» WHAT THE EXERCISE ASKS: Copy every line of the stored data entries below without any changes.

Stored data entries

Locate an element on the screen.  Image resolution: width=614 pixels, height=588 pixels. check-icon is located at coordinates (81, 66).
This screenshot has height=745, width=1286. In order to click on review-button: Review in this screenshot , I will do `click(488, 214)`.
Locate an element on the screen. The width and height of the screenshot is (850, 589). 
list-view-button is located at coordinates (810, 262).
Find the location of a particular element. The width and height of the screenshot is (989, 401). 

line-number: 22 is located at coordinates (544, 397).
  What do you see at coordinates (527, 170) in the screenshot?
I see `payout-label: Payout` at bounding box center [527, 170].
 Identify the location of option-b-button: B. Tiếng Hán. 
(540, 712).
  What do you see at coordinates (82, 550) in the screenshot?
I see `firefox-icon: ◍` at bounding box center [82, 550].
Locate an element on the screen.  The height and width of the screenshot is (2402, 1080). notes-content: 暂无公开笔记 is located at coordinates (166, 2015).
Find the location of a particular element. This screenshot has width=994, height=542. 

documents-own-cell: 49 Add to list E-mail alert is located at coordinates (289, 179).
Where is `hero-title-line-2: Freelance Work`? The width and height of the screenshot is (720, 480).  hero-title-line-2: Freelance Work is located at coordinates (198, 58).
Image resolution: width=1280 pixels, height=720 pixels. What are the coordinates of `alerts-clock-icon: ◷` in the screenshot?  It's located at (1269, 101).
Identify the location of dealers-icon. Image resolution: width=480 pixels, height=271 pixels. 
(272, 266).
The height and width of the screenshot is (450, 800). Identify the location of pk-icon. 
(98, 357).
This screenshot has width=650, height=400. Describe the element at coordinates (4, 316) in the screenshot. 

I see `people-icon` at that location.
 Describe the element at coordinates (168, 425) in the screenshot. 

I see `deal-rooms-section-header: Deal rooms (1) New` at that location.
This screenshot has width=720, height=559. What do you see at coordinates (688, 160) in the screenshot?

» TASK OUTPUT:
Locate an element on the screen.  Image resolution: width=614 pixels, height=588 pixels. check-icon is located at coordinates (81, 66).
This screenshot has height=745, width=1286. In order to click on review-button: Review in this screenshot , I will do `click(488, 214)`.
Locate an element on the screen. The width and height of the screenshot is (850, 589). 
list-view-button is located at coordinates (810, 262).
Find the location of a particular element. The width and height of the screenshot is (989, 401). 

line-number: 22 is located at coordinates (544, 397).
  What do you see at coordinates (527, 170) in the screenshot?
I see `payout-label: Payout` at bounding box center [527, 170].
 Identify the location of option-b-button: B. Tiếng Hán. 
(540, 712).
  What do you see at coordinates (82, 550) in the screenshot?
I see `firefox-icon: ◍` at bounding box center [82, 550].
Locate an element on the screen.  The height and width of the screenshot is (2402, 1080). notes-content: 暂无公开笔记 is located at coordinates (166, 2015).
Find the location of a particular element. This screenshot has width=994, height=542. 

documents-own-cell: 49 Add to list E-mail alert is located at coordinates (289, 179).
Where is `hero-title-line-2: Freelance Work`? The width and height of the screenshot is (720, 480).  hero-title-line-2: Freelance Work is located at coordinates (198, 58).
Image resolution: width=1280 pixels, height=720 pixels. What are the coordinates of `alerts-clock-icon: ◷` in the screenshot?  It's located at (1269, 101).
Identify the location of dealers-icon. Image resolution: width=480 pixels, height=271 pixels. 
(272, 266).
The height and width of the screenshot is (450, 800). Identify the location of pk-icon. 
(98, 357).
This screenshot has width=650, height=400. Describe the element at coordinates (4, 316) in the screenshot. 

I see `people-icon` at that location.
 Describe the element at coordinates (168, 425) in the screenshot. 

I see `deal-rooms-section-header: Deal rooms (1) New` at that location.
This screenshot has width=720, height=559. What do you see at coordinates (688, 160) in the screenshot?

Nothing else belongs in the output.